→ **TEXT EXTRACT**

>>>>>

Example 19 may include the subject matter of Example 16, and may further specify that the first SIW filter and the second SIW filter are coupled via a slot or an iris.
Example 20 may include the subject matter of Example 1, and may further specify that the microelectronic assembly is included in a server device.
Example 21 may include the subject matter of Example 1, and may further specify that the microelectronic assembly is included in a portable computing device.
Example 22 may include the subject matter of Example 1, and may further specify that the microelectronic assembly included in a wearable computing device.
Example 23 is a microelectronic assembly, including: a package substrate portion having a first surface and an opposing second surface; and a substrate integrated waveguide (SIW) component, including: a first conductive layer on the first surface of the package substrate portion; a dielectric layer, on the first conductive layer, having a plurality of conductive sidewalls, wherein the plurality of conductive sidewalls are continuous structures; and a second conductive layer on the dielectric layer.
Example 24 may include the subject matter of Example 23, and may further specify that the dielectric layer is a first dielectric layer, and may further include a second dielectric layer, wherein the plurality of conductive sidewalls spans the first and second dielectric layers.

<<<<<

→ **MATERIAL**
>>>>>

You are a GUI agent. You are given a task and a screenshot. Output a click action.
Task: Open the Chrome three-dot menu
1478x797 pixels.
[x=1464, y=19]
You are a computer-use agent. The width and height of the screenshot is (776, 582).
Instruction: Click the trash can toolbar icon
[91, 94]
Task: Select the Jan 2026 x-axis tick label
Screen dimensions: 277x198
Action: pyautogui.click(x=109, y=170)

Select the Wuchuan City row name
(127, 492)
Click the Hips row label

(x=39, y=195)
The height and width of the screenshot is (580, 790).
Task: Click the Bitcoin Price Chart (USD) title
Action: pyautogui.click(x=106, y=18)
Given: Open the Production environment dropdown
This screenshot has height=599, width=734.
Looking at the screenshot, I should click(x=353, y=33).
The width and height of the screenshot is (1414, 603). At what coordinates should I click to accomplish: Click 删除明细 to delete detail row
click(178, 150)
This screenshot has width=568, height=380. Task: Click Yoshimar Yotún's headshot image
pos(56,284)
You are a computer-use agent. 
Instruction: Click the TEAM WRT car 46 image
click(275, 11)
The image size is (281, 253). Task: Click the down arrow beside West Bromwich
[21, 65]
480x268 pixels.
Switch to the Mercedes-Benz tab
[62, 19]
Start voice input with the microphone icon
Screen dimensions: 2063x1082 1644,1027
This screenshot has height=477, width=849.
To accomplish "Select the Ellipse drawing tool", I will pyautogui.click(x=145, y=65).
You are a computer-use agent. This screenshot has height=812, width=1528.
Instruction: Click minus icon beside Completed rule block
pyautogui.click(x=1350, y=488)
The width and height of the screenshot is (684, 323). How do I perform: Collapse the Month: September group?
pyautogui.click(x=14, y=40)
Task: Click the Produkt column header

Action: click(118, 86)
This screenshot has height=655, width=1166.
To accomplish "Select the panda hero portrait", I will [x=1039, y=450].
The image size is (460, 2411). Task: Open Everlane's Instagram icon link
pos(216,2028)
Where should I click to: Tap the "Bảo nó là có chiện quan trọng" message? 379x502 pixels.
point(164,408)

<<<<<

→ **PROBLEMS TO WORK ON**
1) Please convert the rows from the line containing "The width and height of the screenshot is (684, 323)." through the line containing "will [x=1039, y=450]." into a Markdown table with the columns No. and Line, skipping blank lines.
2) Carry on the microelectronic assembly examples from the point where they stop.

→ **TASK RESULTS**
1)
| No. | Line |
|---|---|
| 1 | The width and height of the screenshot is (684, 323). How do I perform: Collapse the Month: September group? |
| 2 | pyautogui.click(x=14, y=40) |
| 3 | Task: Click the Produkt column header |
| 4 | Action: click(118, 86) |
| 5 | This screenshot has height=655, width=1166. |
| 6 | To accomplish "Select the panda hero portrait", I will [x=1039, y=450]. |

2)
Example 25 may include the subject matter of Example 23, and may further specify that an individual one of the plurality of conductive sidewalls is cuboidal with planar vertical sides.
Example 26 may include the subject matter of Example 23, and may further include: a plurality of conductive structures in the dielectric layer between the plurality of conductive sidewalls to divide an electromagnetic signal into one or more frequency bands.
Example 27 may include the subject matter of Example 26, and may further specify that the plurality of conductive structures include a vertical post, a ridge, or a vertical fin.
Example 28 may include the subject matter of Example 23, and may further specify that the plurality of conductive sidewalls forms an input port to receive an electromagnetic signal, and a first output port and a second output port to transmit an electromagnetic signal, and may further include: an input feed coupled to the input port; a first output feed coupled to the first output port; and a second output feed coupled to the second output port.
Example 29 may include the subject matter of Example 28, and may further specify that the input feed includes a microstrip-to-SIW transition, a microstrip-to-slot transition, a stripline-to-SIW transition, a waveguide launcher structure, a radio frequency (RF) connector, or an electromagnetic radiating structure.
Example 30 may include the subject matter of Example 28, and may further specify that the first or the second output feed includes a microstrip-to-SIW transition, a microstrip-to-slot transition, a stripline-to-SIW transition, a waveguide launcher structure, a radio frequency (RF) connector, or an electromagnetic radiating structure.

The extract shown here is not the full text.